Greece’s current deficit and debt are great examples of the tie between confidence and value. World trading partners lost confidence in Greece’s ability to exercise any financial discipline, and they pulled back their financial support. Greek interest rates went up, and the value of the Euro fell. Greece is hurting because this already struggling economy has now seen its interest expense go up and its purchasing power fall. Neither will help the Greek economy recover. And once lost, confidence is hard to get back.
Before we move on, remember what Ayn Rand wrote about money, “Money is a tool of exchange, which can’t exist unless there are goods produced and men able to produce them. Money is the material shape of the principle that men who wish to deal with one another must deal by trade and give value for value. Money is not the tool of the moochers, who claim your product by tears, or of the looters, who take it from you by force. Money is made possible only by the men who produce.”
Basically, gold strikes us as something of a fiat currency as well because the metal does not have much value beyond jewelry. That gold has increased so much in value makes a deafening statement about the market’s world economic view, and it is not good. In good times, money flows and value are afforded to investment opportunities with promise, potential and possibility. Presently, value is being afforded most to whatever is perceived to be safest.
As we think about gold and dollars, our ruminations continue to arrive at confidence. The entire banking system relies on confidence. Most people realize that banks don’t actually hold stacks of money in some vault that represent all of their depositors’ savings. Therefore, when confidence wanes, banks theoretically should have to offer higher interest rates to attract deposits to account for the higher perceived risk (For purposes of this discussion, disregard deposit insurance). Various crises in history have seen runs of depositors to the banks demanding the return of funds which the banks of course don’t hold. Jimmy Stewart as George Bailey in “It’s A Wonderful Life” saved his Building and Loan by appealing to his community for their trust in him. His bank was saved because his character was judged to be golden. Almost 30 years ago Secretary of State George Shultz said, “Trust is the coin of the realm.”
Sufficient confidence is the most precious commodity in today’s global economy. When confidence fails, unpleasant results follow. As Greek debt topped 130% of GDP, the world balked from offering further credit. It is important to note that Greece has yet to default.
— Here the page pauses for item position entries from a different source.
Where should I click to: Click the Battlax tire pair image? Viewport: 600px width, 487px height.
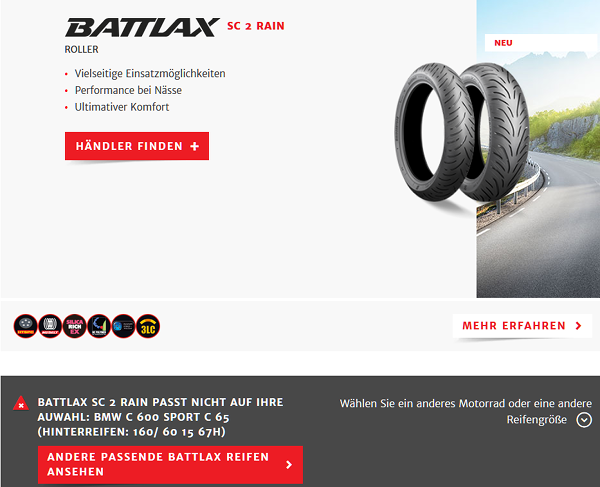(x=462, y=132)
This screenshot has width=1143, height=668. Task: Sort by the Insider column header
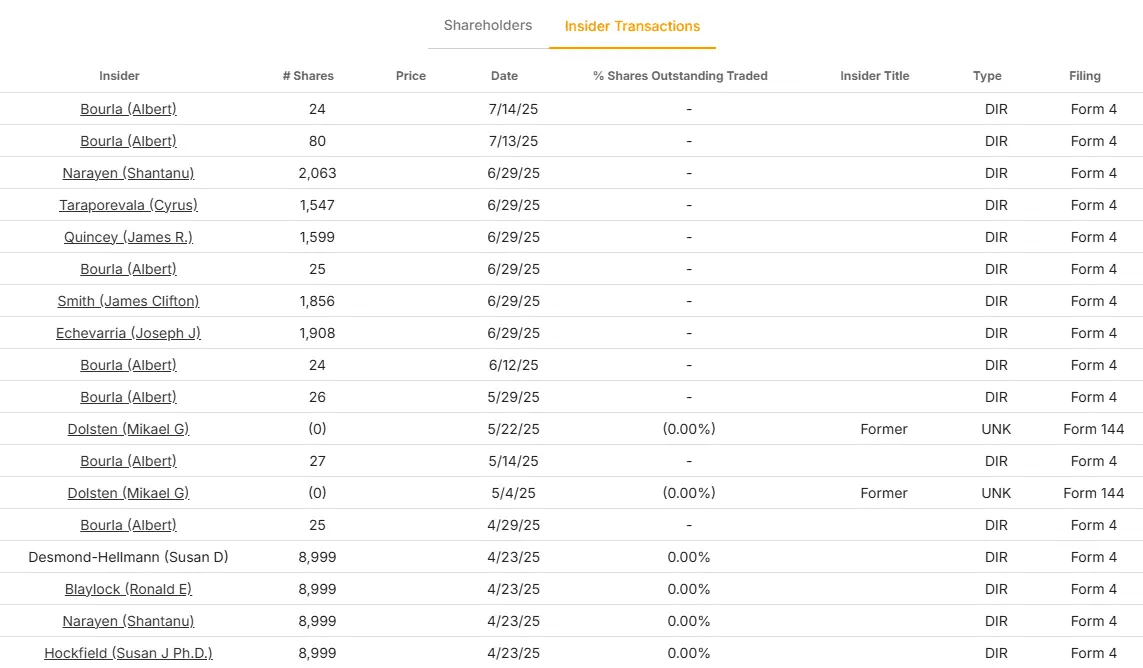(x=119, y=76)
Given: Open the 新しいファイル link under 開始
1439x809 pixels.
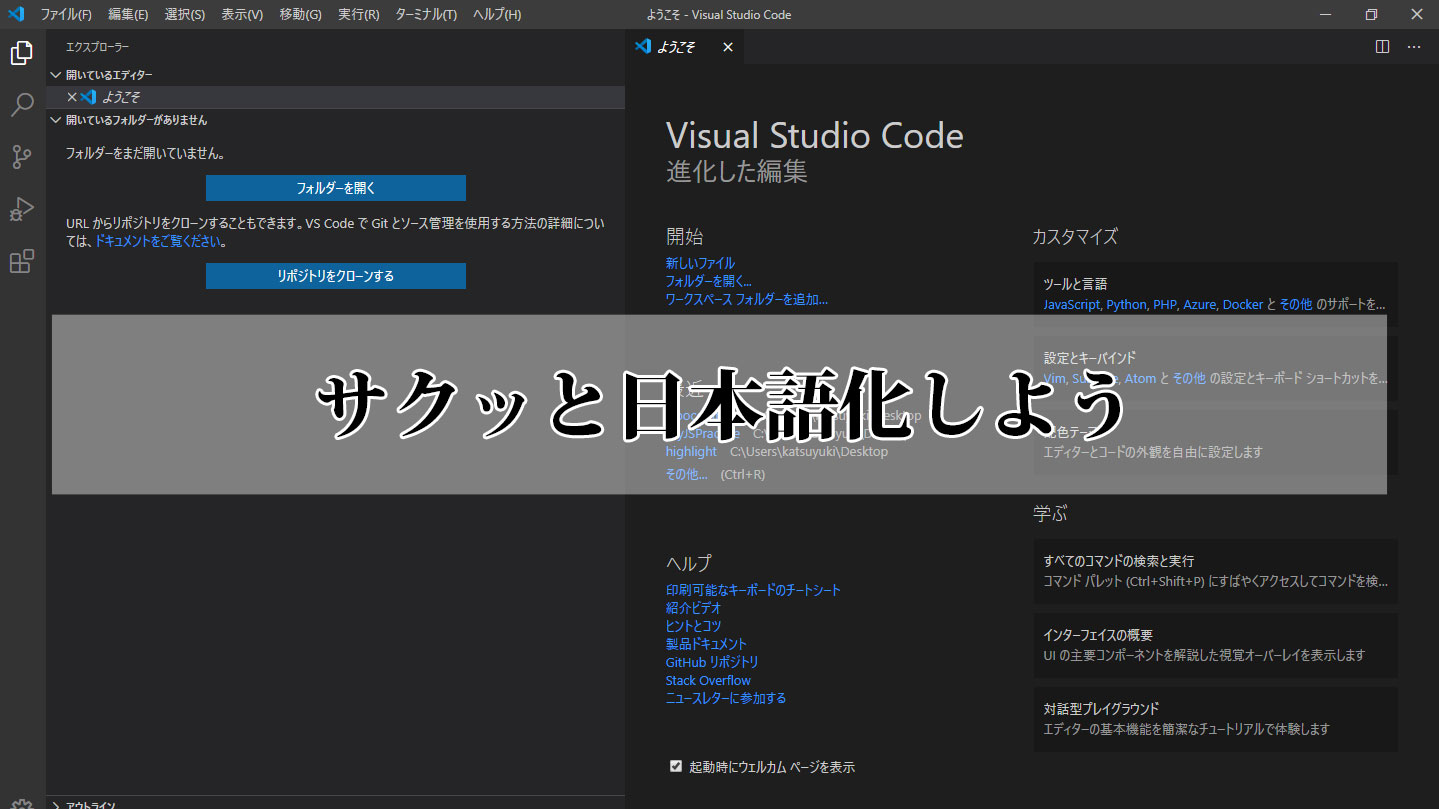Looking at the screenshot, I should point(700,262).
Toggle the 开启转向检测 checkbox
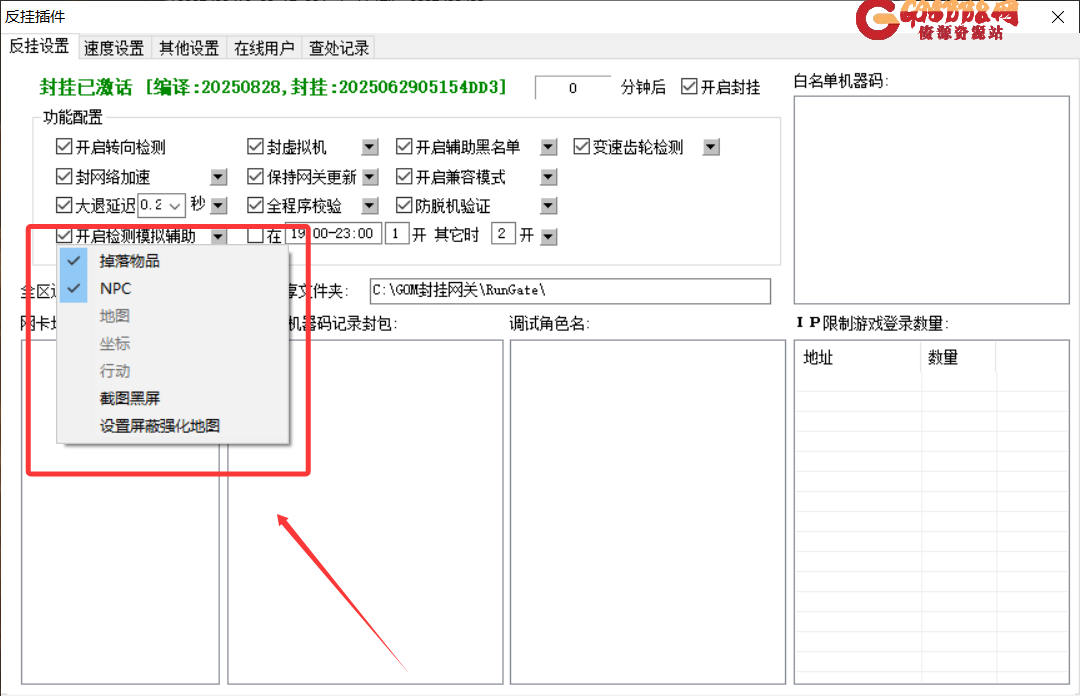 click(65, 148)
Confidence disappears not when failure occurs but when it seems highly probable if not inevitable. Anticipating and avoiding future crises of economic faith is crucial. Confidence is there one minute and gone the next. Emotion takes over, and the “flee or fight” decision lands on flee. Gold is the destination of risk aversion, and it has been making new highs.
Caution is entirely warranted. Large multi-national corporations with strong balance sheets and superior management teams are the destination of our dispassionate investment discipline and dogged research. Good things are happening, but the uncomfortable necessity of free markets being allowed to clear may take a while.